Output the portion of the Melling line train crash article between "Melling line back" and "passengers and staff.", inclusive, copied word for word.

▶ **PASSAGE FOR REVIEW**:

· · · ·

Melling line back to normal today
Melling line services return after Matangi crashTOM HUNT
Commuter train services on the Melling line will return to normal this morning after the removal of the crashed Matangi unit from the tracks.
KiwiRail would not say whether all its Matangi trains had been inspected after Tuesday's crash, in which the Melling train crashed into a concrete buffer at the end of the track. It was the second time a Matangi had hit a barrier in the same spot.
The latest crash thrust the front carriage two metres in the air, after its driver told passengers: "I've got no brakes, brace yourselves." Two people were taken to hospital.
KiwiRail spokesman David Miller confirmed its Matangi trains were running yesterday. "KiwiRail takes every possible step to ensure the reliability of our trains and the safety of passengers and staff.
"All of the Matangi and Ganz Mavag trains undergo regular maintenance checks and we conduct ongoing safety briefings, monitoring, and training for our drivers and staff.
"A thorough investigation into [Tuesday's] incident is under way and it is too early to speculate on any possible cause. However, we reassure customers that their safety is paramount at all times."
In June last year, a problem was found with the coupling pin in eight Matangi units. In a worst- case scenario, it could have seen a passenger fall between two moving carriages.
In April this year Matangi trains were pulled from service for a weekend because of an "earthing problem".
In April last year, in the same spot as Tuesday's crash, a Matangi train crashed into the safety barrier, leaving some passengers with minor injuries.
A Traffic Accident Investigation Commission (TAIC) investigation into that crash continues. KiwiRail has completed its own investigation but would not reveal details other than to say no fault was found with the track or train.
TAIC spokesman Peter Northcote said the 13-month wait for its report into the April 2013 incident was normal, but if any problems had been uncovered during the investigation that needed urgent action KiwiRail would have been informed.

· · · ·

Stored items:
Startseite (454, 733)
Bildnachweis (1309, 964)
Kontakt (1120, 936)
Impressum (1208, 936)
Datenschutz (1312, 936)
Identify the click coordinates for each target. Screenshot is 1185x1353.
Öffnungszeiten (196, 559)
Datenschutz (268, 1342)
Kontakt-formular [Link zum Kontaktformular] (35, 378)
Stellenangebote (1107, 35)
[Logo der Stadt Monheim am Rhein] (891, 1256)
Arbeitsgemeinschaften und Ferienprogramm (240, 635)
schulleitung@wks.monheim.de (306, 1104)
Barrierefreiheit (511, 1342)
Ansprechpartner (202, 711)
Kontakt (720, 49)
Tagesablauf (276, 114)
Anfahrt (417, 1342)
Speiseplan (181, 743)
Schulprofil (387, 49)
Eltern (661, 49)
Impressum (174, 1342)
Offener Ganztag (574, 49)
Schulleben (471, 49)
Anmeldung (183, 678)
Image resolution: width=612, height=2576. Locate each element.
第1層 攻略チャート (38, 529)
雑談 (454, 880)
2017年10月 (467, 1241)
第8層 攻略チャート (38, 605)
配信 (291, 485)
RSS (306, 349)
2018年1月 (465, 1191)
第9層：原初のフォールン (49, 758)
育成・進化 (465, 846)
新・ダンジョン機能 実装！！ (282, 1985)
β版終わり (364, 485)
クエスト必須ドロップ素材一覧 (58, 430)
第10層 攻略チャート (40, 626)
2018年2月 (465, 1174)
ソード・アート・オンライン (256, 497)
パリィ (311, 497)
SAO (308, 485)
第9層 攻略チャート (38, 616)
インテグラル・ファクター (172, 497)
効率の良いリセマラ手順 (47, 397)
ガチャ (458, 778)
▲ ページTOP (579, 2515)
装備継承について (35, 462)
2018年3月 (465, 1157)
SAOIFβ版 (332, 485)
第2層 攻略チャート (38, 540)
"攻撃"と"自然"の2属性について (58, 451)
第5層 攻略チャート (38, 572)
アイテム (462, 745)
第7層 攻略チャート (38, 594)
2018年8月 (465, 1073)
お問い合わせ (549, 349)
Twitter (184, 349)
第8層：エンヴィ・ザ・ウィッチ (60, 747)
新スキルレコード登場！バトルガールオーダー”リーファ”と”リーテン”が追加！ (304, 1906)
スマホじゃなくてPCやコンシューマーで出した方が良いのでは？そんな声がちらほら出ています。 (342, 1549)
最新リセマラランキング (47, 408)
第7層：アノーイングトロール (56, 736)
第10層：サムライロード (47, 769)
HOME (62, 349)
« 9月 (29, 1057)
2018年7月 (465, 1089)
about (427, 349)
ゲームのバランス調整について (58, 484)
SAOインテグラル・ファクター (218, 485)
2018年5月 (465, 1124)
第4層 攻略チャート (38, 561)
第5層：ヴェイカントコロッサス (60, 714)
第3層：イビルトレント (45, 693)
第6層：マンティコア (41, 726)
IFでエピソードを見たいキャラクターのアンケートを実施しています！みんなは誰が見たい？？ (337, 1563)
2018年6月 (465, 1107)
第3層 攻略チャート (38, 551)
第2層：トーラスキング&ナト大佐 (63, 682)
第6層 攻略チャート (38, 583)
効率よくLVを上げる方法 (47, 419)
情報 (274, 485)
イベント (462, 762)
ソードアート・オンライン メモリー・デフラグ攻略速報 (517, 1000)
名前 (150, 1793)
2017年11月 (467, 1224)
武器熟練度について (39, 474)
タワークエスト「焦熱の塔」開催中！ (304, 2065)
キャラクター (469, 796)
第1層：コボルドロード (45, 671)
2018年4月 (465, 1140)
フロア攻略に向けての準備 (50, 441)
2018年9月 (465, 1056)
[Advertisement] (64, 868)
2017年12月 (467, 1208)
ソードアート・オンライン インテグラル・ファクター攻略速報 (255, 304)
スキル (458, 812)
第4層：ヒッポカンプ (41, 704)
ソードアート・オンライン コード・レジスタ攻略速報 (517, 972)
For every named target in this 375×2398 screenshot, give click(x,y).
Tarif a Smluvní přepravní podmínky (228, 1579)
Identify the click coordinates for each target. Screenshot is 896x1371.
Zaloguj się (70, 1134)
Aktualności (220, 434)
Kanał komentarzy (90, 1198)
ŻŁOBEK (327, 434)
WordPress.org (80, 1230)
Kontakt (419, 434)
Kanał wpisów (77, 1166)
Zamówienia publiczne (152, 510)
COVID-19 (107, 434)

· · · ·

▶ **RESULT OF THE EXERCISE**:
Melling line back to normal today
Melling line services return after Matangi crashTOM HUNT
Commuter train services on the Melling line will return to normal this morning after the removal of the crashed Matangi unit from the tracks.
KiwiRail would not say whether all its Matangi trains had been inspected after Tuesday's crash, in which the Melling train crashed into a concrete buffer at the end of the track. It was the second time a Matangi had hit a barrier in the same spot.
The latest crash thrust the front carriage two metres in the air, after its driver told passengers: "I've got no brakes, brace yourselves." Two people were taken to hospital.
KiwiRail spokesman David Miller confirmed its Matangi trains were running yesterday. "KiwiRail takes every possible step to ensure the reliability of our trains and the safety of passengers and staff.